Well, we are still covered with half a foot of snow (which we are very thankful for; this will help replenish the water in the drought-parched soil), and spring is technically a few weeks away, and the little plants definitely got some coddling, but seedlings mean spring! We’ve got our first little onions coming up, with a few thousand more to sprout in the next couple of days, when they’ll move to our greenhouse for the fickle spring weather, before going into the field come May.

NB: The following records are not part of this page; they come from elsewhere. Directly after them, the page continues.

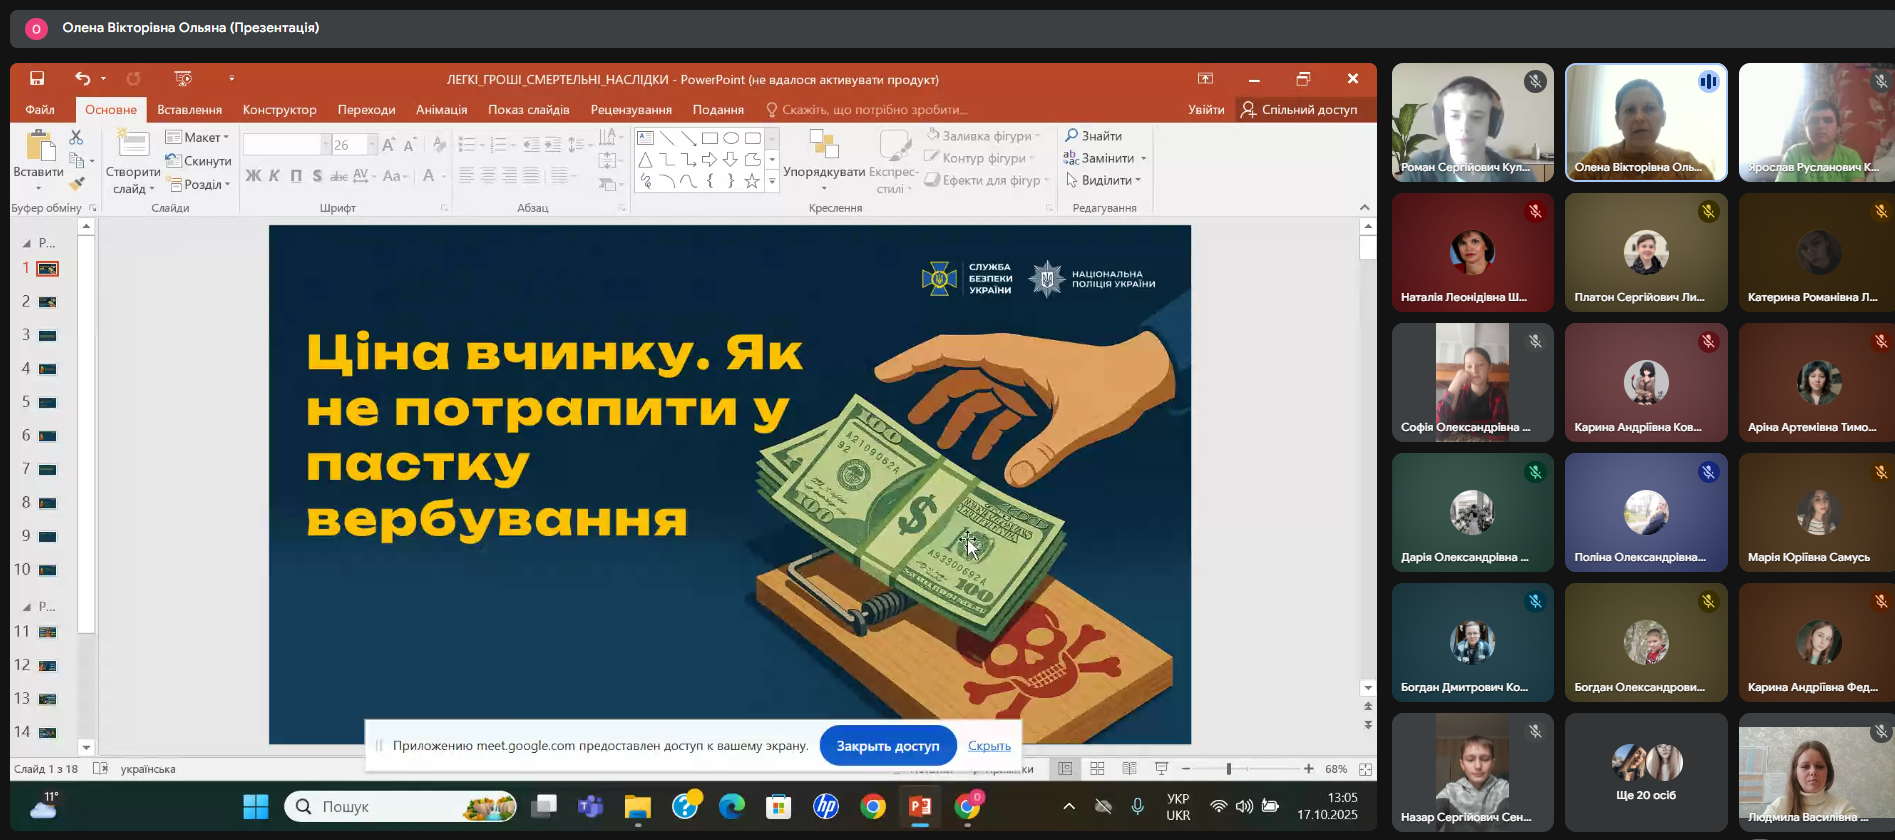Click the Cut scissors icon
This screenshot has width=1895, height=840.
point(76,137)
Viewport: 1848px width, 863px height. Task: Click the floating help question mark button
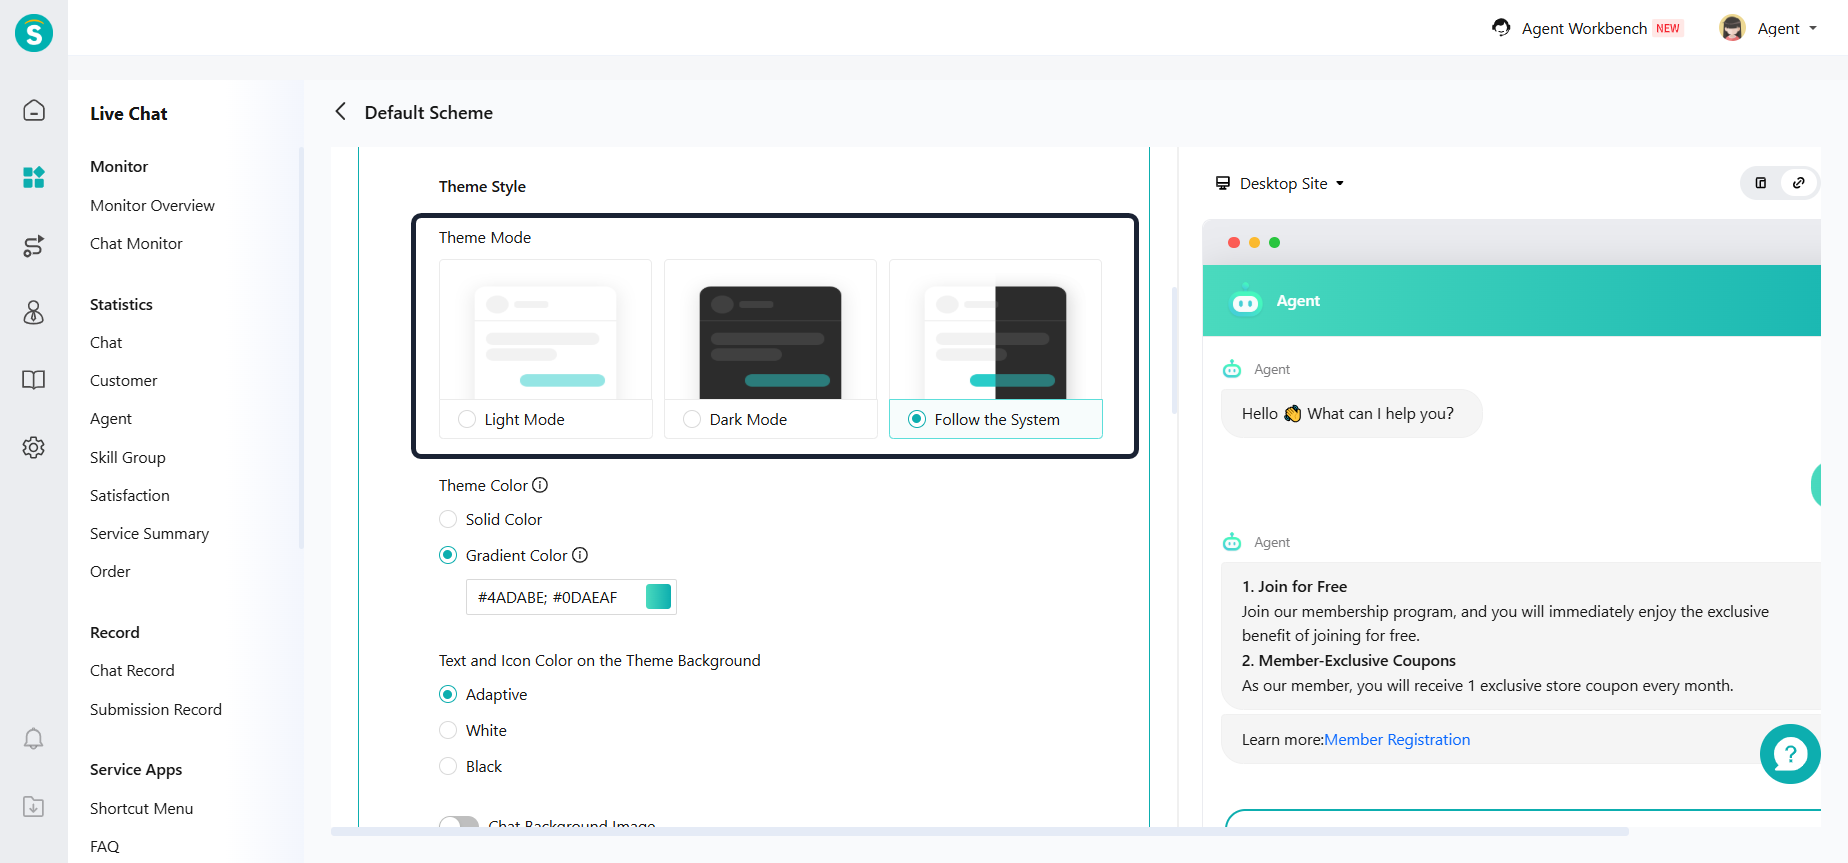(1789, 754)
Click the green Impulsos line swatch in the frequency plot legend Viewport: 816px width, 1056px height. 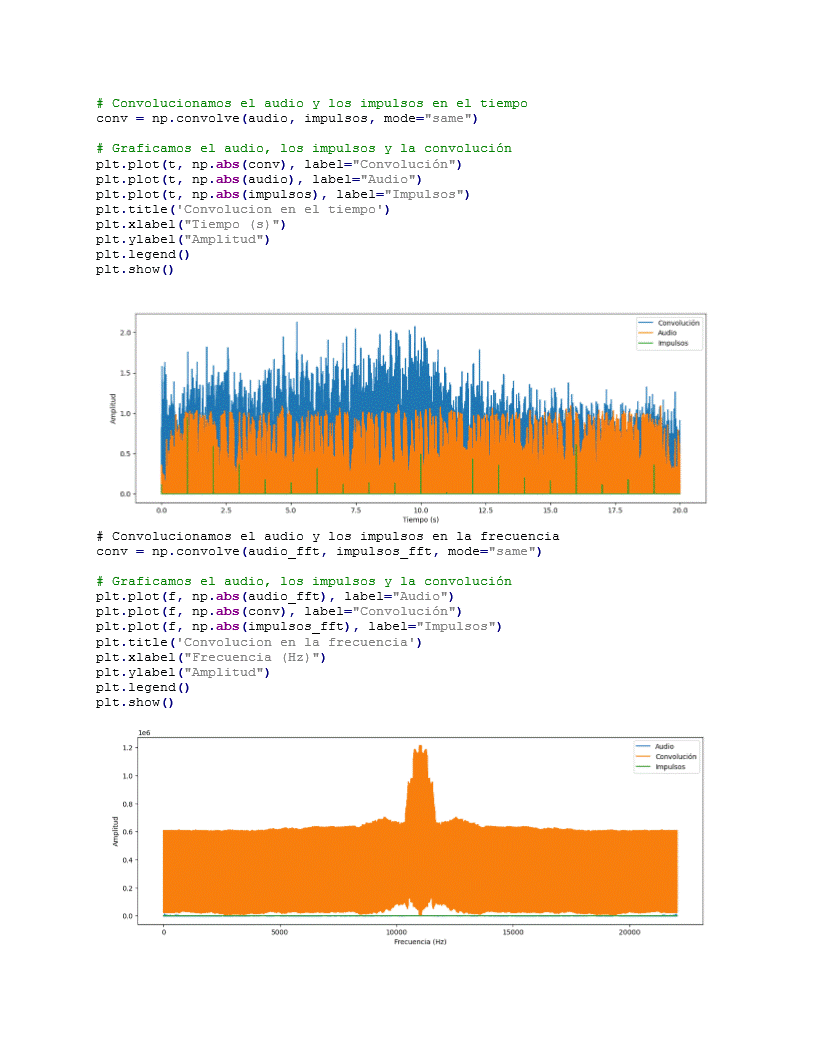(643, 767)
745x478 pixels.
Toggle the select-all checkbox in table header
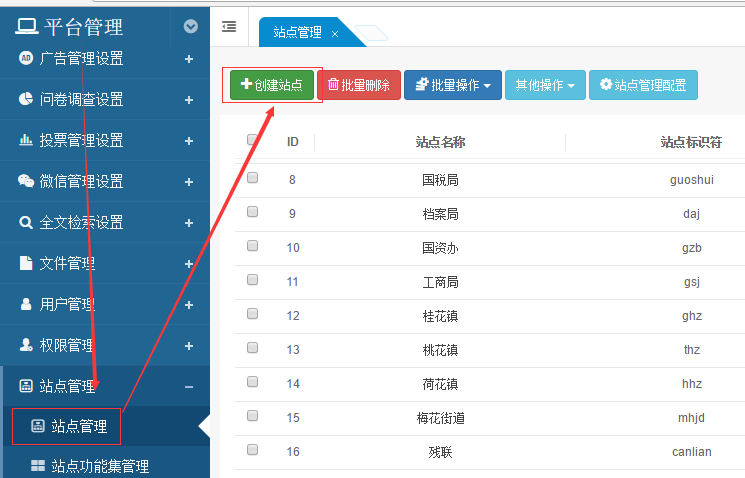pyautogui.click(x=253, y=140)
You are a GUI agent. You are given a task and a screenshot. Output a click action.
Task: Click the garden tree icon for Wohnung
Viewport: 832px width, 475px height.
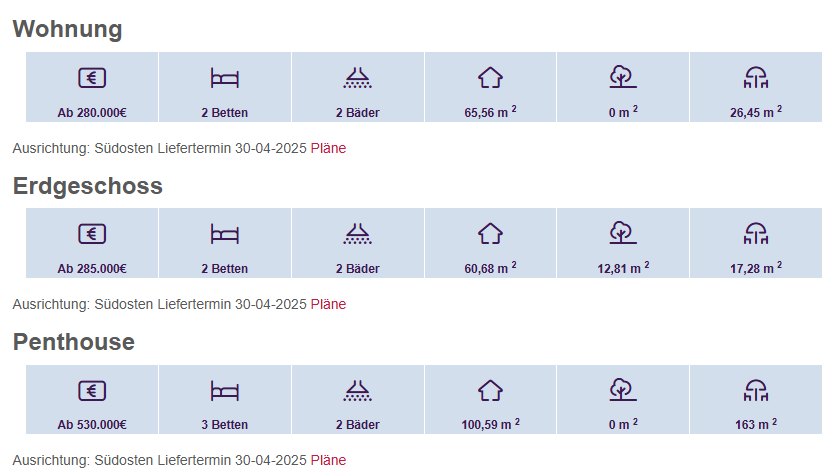point(622,77)

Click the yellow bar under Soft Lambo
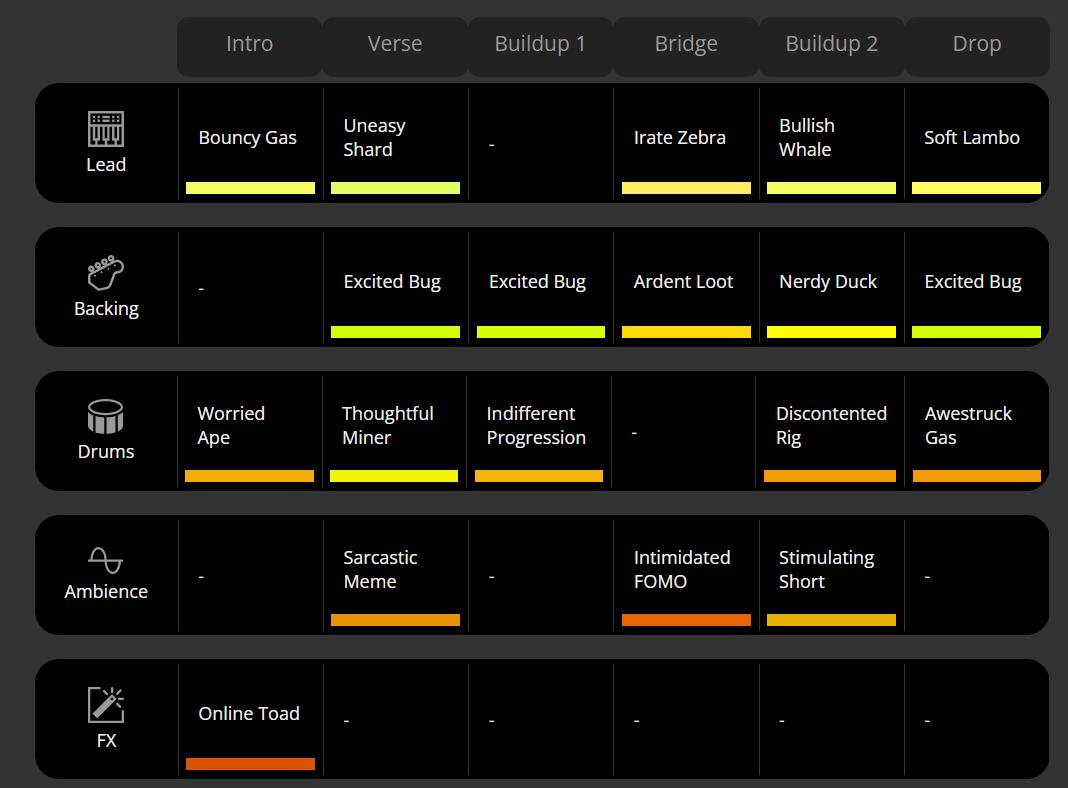coord(976,188)
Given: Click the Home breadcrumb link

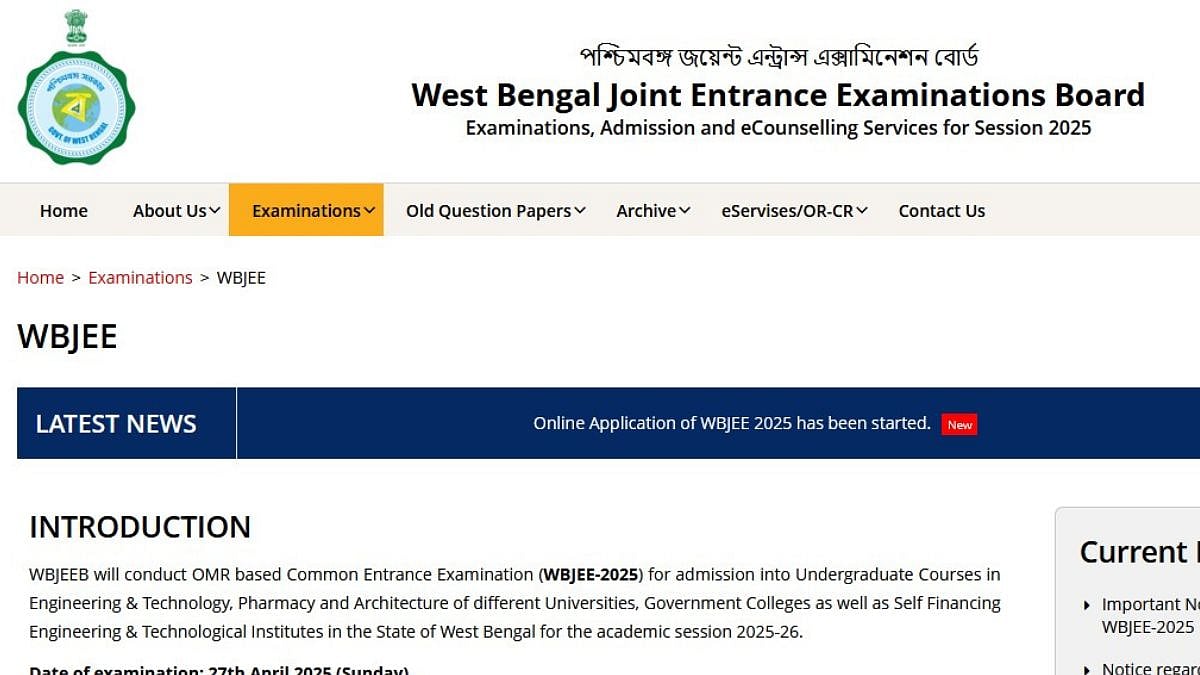Looking at the screenshot, I should pyautogui.click(x=40, y=277).
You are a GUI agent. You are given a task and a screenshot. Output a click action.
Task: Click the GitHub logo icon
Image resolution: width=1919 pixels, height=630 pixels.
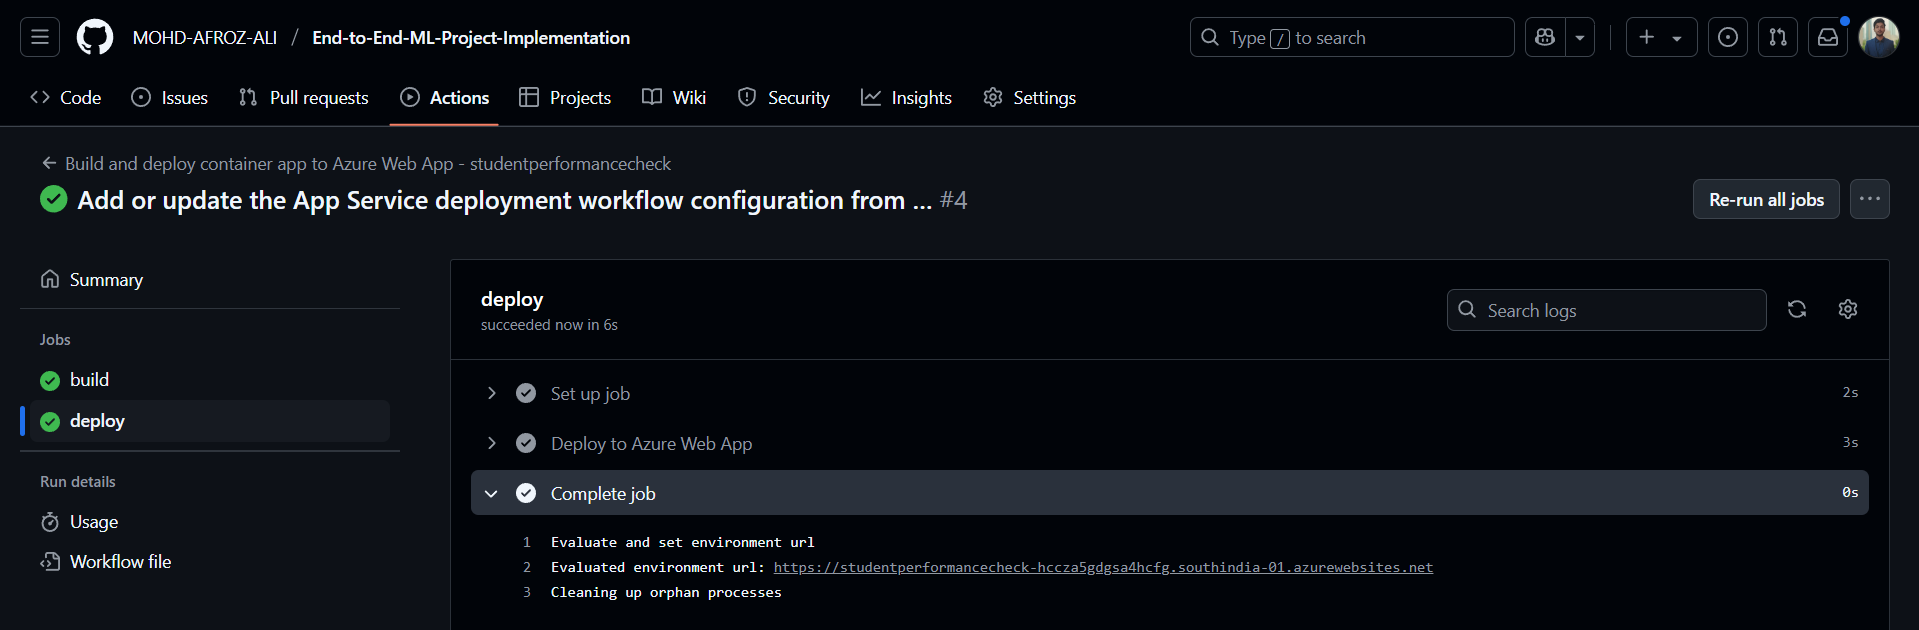(x=95, y=38)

Getting plants going this time of year requires a little creativity (and space in your basement), but isn’t too hard with a few pieces of equipment. One of our long-term goals is to make our own seed-starting mix, which doesn’t mean buying all the ingredients from the garden supply warehouse, but actually producing those ingredients or getting them from a nearby source. I could write a whole piece on how ridiculous potting mix is (peat moss from Canada, vermiculite from Russia, compost from Vermont), but that’s a story for another time. If you’re just getting bags, those are easy to work with and store. We get one BIG bag (almost taller than Anne, and she’s 5’6″) weighing about 2000 pounds. Of course, it’s a rock, frozen solid. So we’ve been thawing the top few inches using seedling heat mats (which we later use for heating flats of seedlings) and transporting it in 5 gallon buckets to our basement seeding station. We use heat mats to get our plants germinated, and then later when we have more flats than mats, heat up a room with a space heater (ideally insulated). You can make some mini-greenhouses of your own using straw bale sides and topping it with a window pane or sheet of clear plastic, or building a small wood frame (straw bales still help insulate it). Check out our friend Rob’s blog on building your own cold frame. Keep those plants warm for a few days to germinate and then watch them grow!